Start at the line below containing "The width and height of the screenshot is (640, 502)." and stop at the line containing "Task: Click the vertical page scrollbar". Repeat every line of that stretch exactly, and nothing outside it.

↓

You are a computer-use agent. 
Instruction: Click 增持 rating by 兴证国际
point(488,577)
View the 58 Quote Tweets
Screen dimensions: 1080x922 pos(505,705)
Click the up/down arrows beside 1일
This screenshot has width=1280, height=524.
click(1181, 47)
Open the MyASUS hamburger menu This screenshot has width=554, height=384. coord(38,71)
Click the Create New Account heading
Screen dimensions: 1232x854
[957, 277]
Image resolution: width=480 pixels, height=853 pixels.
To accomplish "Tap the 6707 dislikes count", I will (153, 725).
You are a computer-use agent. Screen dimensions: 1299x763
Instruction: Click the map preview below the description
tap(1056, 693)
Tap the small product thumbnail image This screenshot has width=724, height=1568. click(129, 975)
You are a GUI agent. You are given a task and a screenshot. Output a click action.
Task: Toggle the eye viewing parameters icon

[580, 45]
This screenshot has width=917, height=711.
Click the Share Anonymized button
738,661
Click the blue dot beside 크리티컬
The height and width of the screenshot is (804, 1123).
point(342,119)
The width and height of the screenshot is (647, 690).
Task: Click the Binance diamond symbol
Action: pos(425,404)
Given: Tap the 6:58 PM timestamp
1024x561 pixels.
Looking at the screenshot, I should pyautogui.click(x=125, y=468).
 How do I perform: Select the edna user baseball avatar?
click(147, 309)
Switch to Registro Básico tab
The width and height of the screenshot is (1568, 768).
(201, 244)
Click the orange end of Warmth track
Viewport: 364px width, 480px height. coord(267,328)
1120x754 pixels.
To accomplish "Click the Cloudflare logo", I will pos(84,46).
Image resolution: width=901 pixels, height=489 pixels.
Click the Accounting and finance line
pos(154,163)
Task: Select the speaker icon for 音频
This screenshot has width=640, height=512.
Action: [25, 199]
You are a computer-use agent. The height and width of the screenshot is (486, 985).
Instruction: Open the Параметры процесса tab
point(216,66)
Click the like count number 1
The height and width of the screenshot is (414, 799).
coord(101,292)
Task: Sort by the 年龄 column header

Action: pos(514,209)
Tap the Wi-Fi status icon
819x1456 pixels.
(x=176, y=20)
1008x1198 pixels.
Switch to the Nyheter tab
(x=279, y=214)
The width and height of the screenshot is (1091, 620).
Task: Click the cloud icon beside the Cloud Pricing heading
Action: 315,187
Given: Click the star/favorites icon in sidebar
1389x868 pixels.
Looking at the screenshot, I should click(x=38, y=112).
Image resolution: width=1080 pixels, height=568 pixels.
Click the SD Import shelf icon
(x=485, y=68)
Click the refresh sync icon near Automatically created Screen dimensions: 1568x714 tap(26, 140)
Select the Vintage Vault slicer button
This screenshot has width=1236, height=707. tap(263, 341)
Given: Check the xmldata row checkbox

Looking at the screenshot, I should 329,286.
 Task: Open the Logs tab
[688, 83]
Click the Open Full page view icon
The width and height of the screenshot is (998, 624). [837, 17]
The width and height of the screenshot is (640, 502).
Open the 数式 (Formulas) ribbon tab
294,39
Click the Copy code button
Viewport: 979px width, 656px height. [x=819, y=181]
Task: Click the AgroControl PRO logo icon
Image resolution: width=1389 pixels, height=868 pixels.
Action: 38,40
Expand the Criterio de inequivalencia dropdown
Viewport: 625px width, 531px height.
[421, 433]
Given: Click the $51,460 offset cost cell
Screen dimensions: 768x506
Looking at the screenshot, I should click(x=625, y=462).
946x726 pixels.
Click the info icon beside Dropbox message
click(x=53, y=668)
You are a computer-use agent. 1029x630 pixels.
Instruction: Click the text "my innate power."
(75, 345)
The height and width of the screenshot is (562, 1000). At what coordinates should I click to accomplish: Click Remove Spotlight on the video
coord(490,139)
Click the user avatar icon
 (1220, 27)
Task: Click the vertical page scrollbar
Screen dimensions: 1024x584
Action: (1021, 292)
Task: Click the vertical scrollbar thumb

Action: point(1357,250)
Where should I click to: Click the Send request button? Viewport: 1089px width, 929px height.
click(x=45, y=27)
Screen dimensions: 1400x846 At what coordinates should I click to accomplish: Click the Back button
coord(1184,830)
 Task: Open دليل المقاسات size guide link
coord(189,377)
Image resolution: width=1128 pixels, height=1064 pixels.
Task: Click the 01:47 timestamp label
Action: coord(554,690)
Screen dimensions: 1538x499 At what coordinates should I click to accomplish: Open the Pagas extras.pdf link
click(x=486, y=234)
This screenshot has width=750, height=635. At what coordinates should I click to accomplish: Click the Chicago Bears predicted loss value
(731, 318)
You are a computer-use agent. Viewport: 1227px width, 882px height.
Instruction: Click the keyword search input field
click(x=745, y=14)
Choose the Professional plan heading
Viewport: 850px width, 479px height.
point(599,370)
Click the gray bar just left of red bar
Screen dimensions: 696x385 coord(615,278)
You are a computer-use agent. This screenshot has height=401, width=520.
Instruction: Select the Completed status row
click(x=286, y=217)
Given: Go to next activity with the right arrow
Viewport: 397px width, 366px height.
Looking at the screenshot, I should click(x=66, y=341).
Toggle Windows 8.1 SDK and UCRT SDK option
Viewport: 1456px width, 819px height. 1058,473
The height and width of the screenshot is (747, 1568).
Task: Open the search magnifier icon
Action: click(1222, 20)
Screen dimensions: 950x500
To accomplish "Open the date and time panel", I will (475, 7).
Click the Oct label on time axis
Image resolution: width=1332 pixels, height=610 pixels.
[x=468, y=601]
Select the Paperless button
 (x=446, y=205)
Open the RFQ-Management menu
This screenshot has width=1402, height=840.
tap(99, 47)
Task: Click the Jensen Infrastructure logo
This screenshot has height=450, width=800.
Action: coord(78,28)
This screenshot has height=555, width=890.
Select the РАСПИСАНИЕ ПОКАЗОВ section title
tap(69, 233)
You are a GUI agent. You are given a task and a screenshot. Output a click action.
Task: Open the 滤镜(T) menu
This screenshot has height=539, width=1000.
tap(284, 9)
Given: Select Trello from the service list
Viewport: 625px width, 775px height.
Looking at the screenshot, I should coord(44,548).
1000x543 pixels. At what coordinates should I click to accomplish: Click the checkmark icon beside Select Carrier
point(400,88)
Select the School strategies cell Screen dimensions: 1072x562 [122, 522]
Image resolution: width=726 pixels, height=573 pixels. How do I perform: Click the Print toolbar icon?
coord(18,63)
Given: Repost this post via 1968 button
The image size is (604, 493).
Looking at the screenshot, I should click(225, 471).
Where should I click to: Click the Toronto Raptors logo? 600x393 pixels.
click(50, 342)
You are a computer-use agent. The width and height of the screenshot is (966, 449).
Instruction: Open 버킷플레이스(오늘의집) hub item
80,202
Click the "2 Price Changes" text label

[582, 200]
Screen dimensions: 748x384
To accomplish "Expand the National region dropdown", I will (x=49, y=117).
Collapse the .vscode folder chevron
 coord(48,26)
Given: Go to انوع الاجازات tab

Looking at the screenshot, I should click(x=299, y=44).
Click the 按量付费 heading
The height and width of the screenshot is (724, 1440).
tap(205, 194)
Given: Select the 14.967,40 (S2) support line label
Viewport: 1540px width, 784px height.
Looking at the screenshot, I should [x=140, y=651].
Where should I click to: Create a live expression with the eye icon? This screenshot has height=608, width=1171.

↑

● Written answer:
The width and height of the screenshot is (640, 502).
Open the 数式 (Formulas) ribbon tab
294,39
Click the Copy code button
Viewport: 979px width, 656px height. [x=819, y=181]
Task: Click the AgroControl PRO logo icon
Image resolution: width=1389 pixels, height=868 pixels.
Action: 38,40
Expand the Criterio de inequivalencia dropdown
Viewport: 625px width, 531px height.
[421, 433]
Given: Click the $51,460 offset cost cell
Screen dimensions: 768x506
Looking at the screenshot, I should click(x=625, y=462).
946x726 pixels.
Click the info icon beside Dropbox message
click(x=53, y=668)
You are a computer-use agent. 1029x630 pixels.
Instruction: Click the text "my innate power."
(75, 345)
The height and width of the screenshot is (562, 1000). At what coordinates should I click to accomplish: Click Remove Spotlight on the video
coord(490,139)
Click the user avatar icon
 (1220, 27)
Task: Click the vertical page scrollbar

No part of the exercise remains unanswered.